**EXERCISE BRIEF**
Substitute "menu" for "dropdown" in the records from the line containing "Open Crear una" through the end of the records, and reproduce those lines with all else unchanged.

-- START DATASET EXCERPTS --

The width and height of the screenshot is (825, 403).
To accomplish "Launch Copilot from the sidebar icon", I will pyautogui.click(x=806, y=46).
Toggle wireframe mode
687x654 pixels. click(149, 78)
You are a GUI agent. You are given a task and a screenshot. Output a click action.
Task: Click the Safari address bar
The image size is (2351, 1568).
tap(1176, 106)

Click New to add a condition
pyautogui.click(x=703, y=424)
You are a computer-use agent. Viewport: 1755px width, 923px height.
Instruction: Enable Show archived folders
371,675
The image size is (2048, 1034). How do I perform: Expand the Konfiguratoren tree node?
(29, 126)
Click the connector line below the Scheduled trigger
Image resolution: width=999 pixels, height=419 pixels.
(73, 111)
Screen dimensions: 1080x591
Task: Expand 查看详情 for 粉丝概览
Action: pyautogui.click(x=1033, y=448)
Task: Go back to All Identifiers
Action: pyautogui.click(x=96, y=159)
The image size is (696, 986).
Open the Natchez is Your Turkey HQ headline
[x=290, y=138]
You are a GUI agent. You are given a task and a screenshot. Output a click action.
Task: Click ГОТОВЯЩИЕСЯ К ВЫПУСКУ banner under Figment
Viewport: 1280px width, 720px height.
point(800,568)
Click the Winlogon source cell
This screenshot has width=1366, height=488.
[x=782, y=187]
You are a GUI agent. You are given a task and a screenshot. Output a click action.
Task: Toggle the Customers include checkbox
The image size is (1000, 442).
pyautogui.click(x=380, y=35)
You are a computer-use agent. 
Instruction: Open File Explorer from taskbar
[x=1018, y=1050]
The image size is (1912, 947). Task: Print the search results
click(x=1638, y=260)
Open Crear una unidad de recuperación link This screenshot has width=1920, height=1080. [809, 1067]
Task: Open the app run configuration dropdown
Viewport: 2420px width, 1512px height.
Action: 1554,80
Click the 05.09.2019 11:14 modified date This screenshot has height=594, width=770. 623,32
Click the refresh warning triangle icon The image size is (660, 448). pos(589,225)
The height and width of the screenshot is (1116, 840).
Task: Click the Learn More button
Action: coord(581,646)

-- END DATASET EXCERPTS --

**EXERCISE SOLUTION**
Open Crear una unidad de recuperación link This screenshot has width=1920, height=1080. [809, 1067]
Task: Open the app run configuration menu
Viewport: 2420px width, 1512px height.
Action: 1554,80
Click the 05.09.2019 11:14 modified date This screenshot has height=594, width=770. 623,32
Click the refresh warning triangle icon The image size is (660, 448). pos(589,225)
The height and width of the screenshot is (1116, 840).
Task: Click the Learn More button
Action: coord(581,646)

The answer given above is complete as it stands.